Segundo Ray Takeyh, analista do Council on Foreign Relations, a política iraniana é dinâmica, ao contrário do senso comum, mas a incapacidade de compreender suas nuances dificulta o fortalecimento da democracia. Um exemplo é o paradoxo dos governos americanos, que sempre jogaram duro com o Irã, mesmo quando os moderados estão no poder.
George W. Bush, que colocou o Irã como parte do "Eixo do Mal", acusou o país de exportar o terrorismo e de reprimir a população. Em Teerã, quem ocupava a presidência era Mohamed Khatami, um reformista que defendia menos restrições e uma economia de livre mercado. Na época, Khatami cooperou com a invasão americana ao Afeganistão e reconheceu que ambos os países dividiam a antipatia pelo Taleban e pela Al-Qaeda.
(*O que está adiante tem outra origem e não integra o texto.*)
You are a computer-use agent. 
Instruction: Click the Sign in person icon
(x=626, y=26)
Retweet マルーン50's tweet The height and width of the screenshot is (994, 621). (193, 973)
Publicamente, no entanto, os EUA, nunca abaixaram a guarda, reduzindo o espaço dos reformistas e pavimentando a eleição de Ahmadinejad, em 2006. "A estratégia do governo Bush, de transformação democrática e claridade moral, paradoxalmente, contribuiu para a consolidação dos conservadores no poder no Irã", escreveu Takeyh em seu livro Hidden Iran ("O Irã Oculto", em tradução livre).
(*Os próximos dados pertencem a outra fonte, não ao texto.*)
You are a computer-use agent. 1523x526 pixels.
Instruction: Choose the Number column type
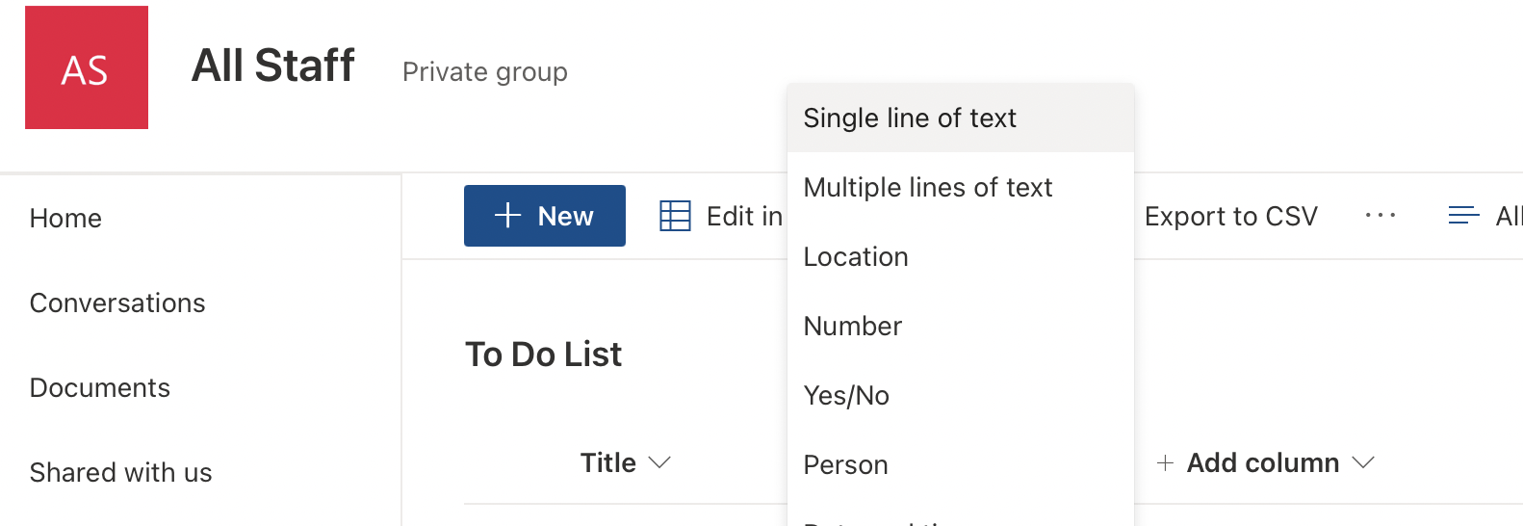pos(853,326)
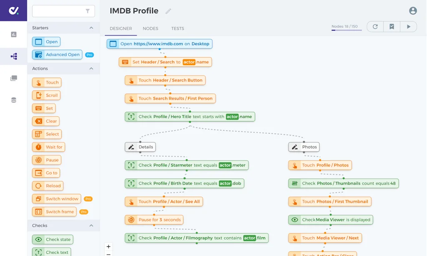The height and width of the screenshot is (256, 427).
Task: Add a Switch frame action
Action: [54, 212]
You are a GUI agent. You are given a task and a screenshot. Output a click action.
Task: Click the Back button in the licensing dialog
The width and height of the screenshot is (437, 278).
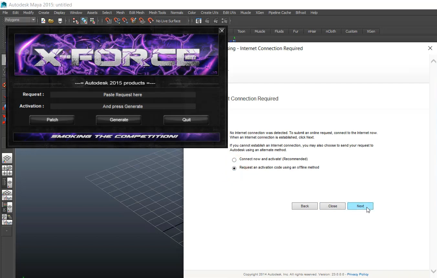tap(304, 206)
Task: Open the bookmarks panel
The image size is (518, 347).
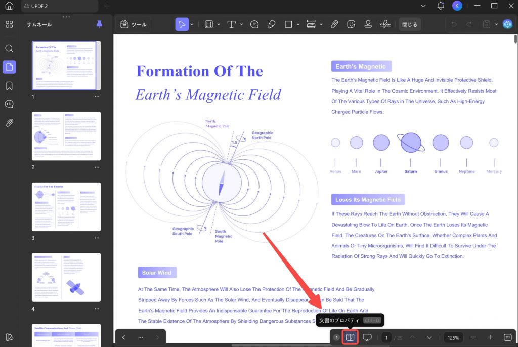Action: [9, 86]
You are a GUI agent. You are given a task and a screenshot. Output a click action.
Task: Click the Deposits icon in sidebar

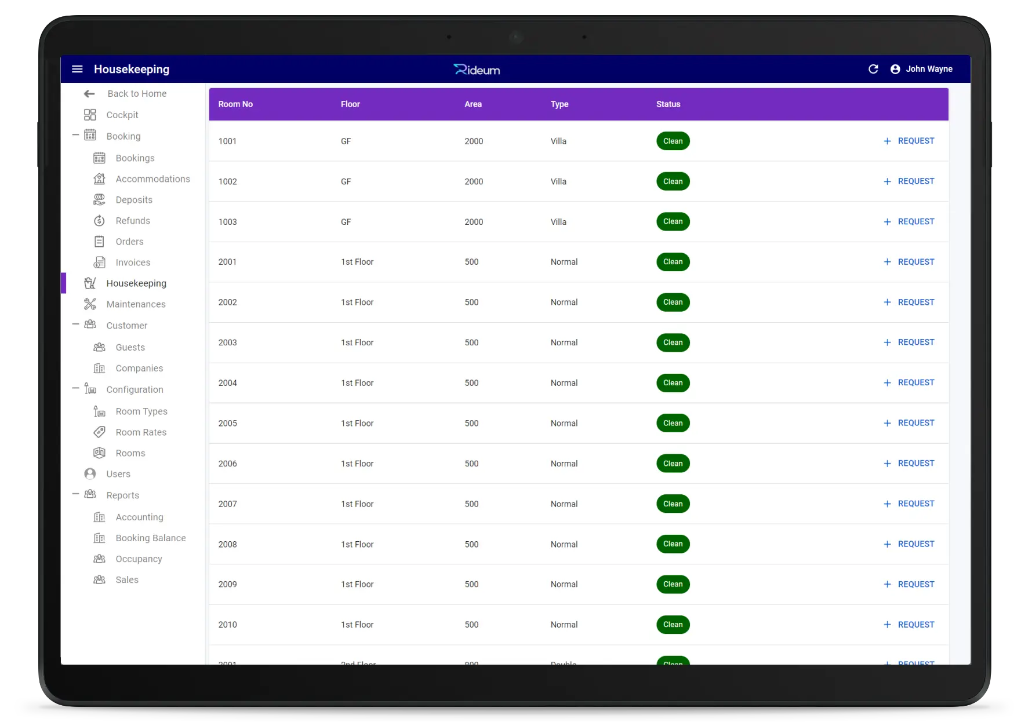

<b>Reformismo.</b> Segundo Sahimi, a maioria da população segue apoiando uma abordagem reformista para melhorar o sistema. "Ninguém quer uma revolução que pode ser muito sangrenta ou criar condições que levem a uma intervenção externa", analisa, acrescentando que o movimento teve algumas conquistas, mas não foi capaz de cumprir muitas de suas promessas. "O Irã é uma sociedade vibrante, muito mais aberta do que os aliados dos EUA na região, com a possível exceção de Israel. Mas, ao mesmo tempo, as pessoas também estão decepcionadas com muitos dos líderes reformistas", afirmou.
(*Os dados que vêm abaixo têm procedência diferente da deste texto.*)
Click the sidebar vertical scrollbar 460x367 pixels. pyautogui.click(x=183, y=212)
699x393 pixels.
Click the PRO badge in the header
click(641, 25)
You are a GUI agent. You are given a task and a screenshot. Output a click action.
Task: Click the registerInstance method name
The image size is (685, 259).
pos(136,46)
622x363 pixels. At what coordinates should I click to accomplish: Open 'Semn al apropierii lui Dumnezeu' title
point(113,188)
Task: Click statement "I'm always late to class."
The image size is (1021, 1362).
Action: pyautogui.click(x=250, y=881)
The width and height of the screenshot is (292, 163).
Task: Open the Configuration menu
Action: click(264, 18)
Mesmo controladas, as eleições iranianas costumavam ter campanhas animadas, com cartazes nas ruas e comícios lotados. Além das restrições da pandemia, o cenário com um resultado praticamente definido desanimou muitos iranianos, que ameaçam não sair de casa para ir votar no dia 18.
Vários analistas preveem um comparecimento baixo em comparação com as duas últimas eleições – e isso passou a preocupar o regime. Nas últimas semanas, Khamenei começou a pedir aos iranianos para irem votar, uma vez que uma grande participação, na sua visão, garantiria uma legitimidade política ao novo presidente.
Em 2019, quando foi apontado como chefe do Judiciário iraniano, Raisi, um clérigo de linha-dura de 60 anos, causou preocupação em ativistas dos direitos humanos por seu envolvimento na execução de milhares de pessoas no país na década de 80. Ele vem sendo visto como um possível sucessor de Khamenei, de 82 anos. "Se os conservadores controlarem o Estado completamente, a transição para o sucessor de Khamenei seria muito mais suave", afirmou Sahimi.